In our study, there is evidence of a reduction in NO metabolites in diabetic rats [38, 39]. In addition, the administration of the aqueous extract of C. papaya to diabetic rats increased NO levels. As it is well known, diabetes is characterized by hyperglycemia and hyperlipidemia, two biochemical features associated with inhibition of endothelial nitric oxide synthase (eNOS), leading to diminished NO production, increased formation of reactive oxygen species (ROS), impaired endothelium-dependent relaxation, increased formation of free radicals and lower efficacy of antioxidant systems, which lead to an imbalance between free-radical formation and the protection against them [32, 38–40]. However, the presence of antioxidant molecules regulating NO production generates a diminution in oxidative stress [38–40]. Several studies have reported that medicinal plant extracts have flavonoids, saponines and polyphenols that increase the activity of antioxidative systems [40, 41]. This antioxidant effect of plant extracts decreases the oxidative stress generated by diabetes, resulting in a reduced or delayed progression of the endothelial degeneration, nephropathy and neuropathy [38–41]. In this sense, the antidiabetic effect of C. papaya extract can be due to its content of chemical constituents responsible for antioxidant actions.
Data are preliminary on the hypoglycemic effect of Carica papaya leaves in streptozotocin-induced diabetic rats.
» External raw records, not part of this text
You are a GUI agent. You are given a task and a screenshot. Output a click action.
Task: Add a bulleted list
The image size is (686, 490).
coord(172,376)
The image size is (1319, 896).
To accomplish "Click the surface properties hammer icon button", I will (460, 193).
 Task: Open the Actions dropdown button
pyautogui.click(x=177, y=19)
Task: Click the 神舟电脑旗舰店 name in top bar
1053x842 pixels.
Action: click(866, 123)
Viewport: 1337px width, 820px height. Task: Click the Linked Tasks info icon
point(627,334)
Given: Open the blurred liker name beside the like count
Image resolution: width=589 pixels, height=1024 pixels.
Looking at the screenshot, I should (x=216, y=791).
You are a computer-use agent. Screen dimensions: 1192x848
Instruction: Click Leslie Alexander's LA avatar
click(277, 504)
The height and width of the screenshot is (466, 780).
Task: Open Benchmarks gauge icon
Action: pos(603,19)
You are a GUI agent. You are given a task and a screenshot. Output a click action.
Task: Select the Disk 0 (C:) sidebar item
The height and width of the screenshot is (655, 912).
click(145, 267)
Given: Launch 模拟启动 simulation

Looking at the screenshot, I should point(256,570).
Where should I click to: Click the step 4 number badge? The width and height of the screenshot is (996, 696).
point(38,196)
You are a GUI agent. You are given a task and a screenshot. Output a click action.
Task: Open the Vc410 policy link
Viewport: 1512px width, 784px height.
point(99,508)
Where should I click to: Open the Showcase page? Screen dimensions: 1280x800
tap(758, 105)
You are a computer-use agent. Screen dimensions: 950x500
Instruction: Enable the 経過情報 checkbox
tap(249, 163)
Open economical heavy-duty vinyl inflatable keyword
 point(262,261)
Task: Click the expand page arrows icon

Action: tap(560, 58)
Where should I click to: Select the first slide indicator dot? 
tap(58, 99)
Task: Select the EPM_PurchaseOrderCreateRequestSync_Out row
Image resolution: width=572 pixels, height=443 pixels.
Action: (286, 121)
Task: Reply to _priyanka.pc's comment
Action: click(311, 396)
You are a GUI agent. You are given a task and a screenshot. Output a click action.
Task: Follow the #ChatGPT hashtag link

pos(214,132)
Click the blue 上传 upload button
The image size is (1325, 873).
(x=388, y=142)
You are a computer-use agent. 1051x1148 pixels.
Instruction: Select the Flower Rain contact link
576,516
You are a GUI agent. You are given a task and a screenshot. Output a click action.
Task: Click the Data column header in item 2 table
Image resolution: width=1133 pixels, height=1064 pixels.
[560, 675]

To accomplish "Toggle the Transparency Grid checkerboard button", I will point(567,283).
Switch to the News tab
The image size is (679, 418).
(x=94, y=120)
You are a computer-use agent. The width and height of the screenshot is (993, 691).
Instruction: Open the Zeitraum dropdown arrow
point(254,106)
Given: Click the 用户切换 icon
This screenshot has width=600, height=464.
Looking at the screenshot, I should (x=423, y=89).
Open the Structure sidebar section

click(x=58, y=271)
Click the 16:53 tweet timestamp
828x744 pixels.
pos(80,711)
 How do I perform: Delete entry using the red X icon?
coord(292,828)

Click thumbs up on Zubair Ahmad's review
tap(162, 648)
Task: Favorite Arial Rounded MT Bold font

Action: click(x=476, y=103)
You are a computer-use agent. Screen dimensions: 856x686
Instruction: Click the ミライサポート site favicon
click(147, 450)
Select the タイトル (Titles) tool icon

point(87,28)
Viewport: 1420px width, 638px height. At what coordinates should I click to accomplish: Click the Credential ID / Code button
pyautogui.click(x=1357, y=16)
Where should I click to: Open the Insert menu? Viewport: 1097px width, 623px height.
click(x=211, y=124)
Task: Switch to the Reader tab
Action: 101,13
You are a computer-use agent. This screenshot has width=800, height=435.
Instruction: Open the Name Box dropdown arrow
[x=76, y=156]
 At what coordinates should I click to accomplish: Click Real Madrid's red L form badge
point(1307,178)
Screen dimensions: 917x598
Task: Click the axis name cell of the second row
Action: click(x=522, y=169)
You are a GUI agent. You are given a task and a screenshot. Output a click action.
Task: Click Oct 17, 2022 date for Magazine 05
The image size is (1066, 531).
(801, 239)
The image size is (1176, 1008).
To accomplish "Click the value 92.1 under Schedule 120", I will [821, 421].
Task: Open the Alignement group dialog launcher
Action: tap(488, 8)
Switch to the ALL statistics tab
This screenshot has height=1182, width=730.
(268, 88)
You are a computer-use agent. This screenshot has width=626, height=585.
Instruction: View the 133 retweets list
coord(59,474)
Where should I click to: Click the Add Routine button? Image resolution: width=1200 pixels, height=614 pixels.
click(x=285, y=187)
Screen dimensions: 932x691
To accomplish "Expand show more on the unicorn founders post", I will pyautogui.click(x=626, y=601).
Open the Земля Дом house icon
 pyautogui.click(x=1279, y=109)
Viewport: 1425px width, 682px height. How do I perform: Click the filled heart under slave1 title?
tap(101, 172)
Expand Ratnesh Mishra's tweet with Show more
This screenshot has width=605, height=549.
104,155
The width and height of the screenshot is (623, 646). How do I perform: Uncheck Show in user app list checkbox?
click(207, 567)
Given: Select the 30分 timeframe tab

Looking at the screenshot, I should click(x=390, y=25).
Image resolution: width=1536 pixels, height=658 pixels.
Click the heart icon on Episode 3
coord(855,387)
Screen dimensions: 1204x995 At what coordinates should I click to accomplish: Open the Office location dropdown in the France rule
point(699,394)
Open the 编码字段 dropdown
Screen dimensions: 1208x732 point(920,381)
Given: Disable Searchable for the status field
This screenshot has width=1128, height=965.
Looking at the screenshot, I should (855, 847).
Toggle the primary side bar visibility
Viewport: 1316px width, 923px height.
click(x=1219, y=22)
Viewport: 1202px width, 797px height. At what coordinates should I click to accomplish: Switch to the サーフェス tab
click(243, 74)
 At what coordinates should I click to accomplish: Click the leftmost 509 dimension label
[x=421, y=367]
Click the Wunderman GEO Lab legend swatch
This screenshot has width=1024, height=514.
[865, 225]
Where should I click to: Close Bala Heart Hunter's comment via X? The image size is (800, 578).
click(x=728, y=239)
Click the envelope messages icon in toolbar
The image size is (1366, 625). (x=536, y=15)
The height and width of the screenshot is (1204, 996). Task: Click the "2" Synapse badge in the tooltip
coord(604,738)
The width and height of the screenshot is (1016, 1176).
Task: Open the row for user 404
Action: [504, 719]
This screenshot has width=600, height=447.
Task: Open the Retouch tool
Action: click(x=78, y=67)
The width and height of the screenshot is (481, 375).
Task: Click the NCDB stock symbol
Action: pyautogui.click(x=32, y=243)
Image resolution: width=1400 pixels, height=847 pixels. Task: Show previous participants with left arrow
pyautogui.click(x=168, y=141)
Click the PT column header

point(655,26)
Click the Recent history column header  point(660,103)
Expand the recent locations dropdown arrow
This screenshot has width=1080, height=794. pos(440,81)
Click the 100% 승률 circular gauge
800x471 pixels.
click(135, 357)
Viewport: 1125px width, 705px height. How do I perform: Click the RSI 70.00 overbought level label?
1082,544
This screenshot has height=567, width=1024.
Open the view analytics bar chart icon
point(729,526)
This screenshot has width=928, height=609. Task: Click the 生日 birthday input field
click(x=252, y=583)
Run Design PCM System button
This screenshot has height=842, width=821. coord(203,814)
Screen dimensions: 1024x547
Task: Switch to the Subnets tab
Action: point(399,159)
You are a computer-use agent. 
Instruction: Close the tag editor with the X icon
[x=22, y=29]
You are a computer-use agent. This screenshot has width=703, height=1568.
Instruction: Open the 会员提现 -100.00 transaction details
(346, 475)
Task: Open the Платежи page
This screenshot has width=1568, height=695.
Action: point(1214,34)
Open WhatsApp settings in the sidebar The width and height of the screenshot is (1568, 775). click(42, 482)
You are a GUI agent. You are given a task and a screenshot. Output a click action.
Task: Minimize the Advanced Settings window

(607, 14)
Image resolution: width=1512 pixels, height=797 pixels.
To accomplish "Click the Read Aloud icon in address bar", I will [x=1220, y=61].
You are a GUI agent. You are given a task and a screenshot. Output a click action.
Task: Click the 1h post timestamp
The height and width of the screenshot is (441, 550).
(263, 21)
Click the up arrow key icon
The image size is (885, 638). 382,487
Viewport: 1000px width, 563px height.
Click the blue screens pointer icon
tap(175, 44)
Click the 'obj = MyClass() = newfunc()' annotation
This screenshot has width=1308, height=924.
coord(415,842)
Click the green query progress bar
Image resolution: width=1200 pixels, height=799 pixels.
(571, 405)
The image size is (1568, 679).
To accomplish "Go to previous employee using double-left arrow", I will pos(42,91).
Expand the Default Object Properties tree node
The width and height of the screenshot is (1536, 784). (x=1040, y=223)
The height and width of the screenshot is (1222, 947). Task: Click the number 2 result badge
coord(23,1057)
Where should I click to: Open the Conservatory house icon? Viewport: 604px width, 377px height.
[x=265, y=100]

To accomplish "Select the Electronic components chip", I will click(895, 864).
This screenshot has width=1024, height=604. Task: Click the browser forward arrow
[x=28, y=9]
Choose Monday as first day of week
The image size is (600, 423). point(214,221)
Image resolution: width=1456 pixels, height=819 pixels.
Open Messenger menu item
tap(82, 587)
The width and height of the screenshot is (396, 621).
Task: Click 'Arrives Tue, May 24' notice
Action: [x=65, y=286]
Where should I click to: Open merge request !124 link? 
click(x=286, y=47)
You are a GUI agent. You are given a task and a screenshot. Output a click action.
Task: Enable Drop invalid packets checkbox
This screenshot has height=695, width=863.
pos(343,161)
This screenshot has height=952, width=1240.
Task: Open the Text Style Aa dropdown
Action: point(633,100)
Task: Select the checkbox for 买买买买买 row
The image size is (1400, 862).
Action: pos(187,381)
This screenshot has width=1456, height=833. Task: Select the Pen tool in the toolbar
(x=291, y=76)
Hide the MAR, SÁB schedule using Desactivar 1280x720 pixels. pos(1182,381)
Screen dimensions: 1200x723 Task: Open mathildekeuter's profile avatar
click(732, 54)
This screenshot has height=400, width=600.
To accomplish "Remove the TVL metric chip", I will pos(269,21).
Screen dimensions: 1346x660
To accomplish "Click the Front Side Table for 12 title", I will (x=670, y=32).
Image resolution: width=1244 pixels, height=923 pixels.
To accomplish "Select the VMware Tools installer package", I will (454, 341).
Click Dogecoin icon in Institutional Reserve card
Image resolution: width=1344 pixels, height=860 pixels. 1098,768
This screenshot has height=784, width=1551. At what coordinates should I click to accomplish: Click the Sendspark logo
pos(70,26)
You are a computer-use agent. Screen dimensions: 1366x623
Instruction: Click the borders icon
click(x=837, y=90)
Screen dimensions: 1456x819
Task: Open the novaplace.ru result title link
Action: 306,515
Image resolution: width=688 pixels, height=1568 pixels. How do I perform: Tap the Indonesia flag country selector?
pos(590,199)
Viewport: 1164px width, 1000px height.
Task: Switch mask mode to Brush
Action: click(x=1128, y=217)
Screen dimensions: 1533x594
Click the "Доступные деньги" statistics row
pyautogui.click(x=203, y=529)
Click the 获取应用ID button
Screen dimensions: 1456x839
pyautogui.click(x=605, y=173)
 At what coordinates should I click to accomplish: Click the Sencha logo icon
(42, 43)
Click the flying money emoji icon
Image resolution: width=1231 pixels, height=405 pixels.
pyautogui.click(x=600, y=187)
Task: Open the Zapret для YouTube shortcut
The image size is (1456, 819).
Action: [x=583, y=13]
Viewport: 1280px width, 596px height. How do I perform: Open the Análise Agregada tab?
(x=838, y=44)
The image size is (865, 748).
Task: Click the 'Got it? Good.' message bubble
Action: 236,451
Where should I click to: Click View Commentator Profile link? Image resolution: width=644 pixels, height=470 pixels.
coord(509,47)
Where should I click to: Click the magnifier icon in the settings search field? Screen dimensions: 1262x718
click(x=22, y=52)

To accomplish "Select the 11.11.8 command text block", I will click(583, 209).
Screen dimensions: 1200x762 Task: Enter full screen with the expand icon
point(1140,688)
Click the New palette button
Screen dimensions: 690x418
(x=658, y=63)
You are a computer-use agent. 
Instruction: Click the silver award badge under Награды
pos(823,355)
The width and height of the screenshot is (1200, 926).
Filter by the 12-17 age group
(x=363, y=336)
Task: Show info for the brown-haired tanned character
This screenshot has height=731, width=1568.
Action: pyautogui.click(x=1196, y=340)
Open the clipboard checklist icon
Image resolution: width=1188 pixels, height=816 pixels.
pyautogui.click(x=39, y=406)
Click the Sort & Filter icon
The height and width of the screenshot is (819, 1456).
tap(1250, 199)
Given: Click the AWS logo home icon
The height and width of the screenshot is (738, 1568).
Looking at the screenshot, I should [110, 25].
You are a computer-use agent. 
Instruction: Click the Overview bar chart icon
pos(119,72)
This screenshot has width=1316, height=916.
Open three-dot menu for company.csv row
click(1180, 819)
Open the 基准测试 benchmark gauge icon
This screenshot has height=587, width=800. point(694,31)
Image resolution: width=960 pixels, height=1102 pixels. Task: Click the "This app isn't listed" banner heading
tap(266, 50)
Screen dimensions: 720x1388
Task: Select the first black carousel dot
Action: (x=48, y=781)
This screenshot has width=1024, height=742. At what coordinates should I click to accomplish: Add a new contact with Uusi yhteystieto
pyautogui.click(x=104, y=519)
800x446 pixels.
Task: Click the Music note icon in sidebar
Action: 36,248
This study have some limitations: a sample size with six animals in every group, a short period of study, the diabetes model correspond more to a type 1 diabetes than to type 2 diabetes, moreover the active metabolite in the C. papaya leaves was not identified. Further studies administering the extract for longer periods of time are necessary.
Taken altogether, these results show that the administration of the extract of C. papaya leaf induced a significant reduction in glucose and triacylglycerol plasma concentrations (0.75 and 1.5 g/100 mL). In addition, this extract exhibited an antioxidant action and was not hepatotoxic at low doses (0.75 and 1.5 g/100 mL). The suggested mechanism for C. papaya could be similar to that reported for some sterols which decrease the activity of lipid- and carbohydrate-hydrolyzing enzymes in the small intestine, thus reducing the conversion of disaccharides and triglycerides into absorbable monosaccharides and free fatty acids [23, 31]. Currently, there are few reports on the effect of papaya leaves in experimental diabetes. In recent years, the use of therapeutic phytoproducts has been consistent; however, multicenter, large-scale clinical trials are needed to evaluate their safety and efficacy, as well as their interaction with conventional drugs when administered simultaneously.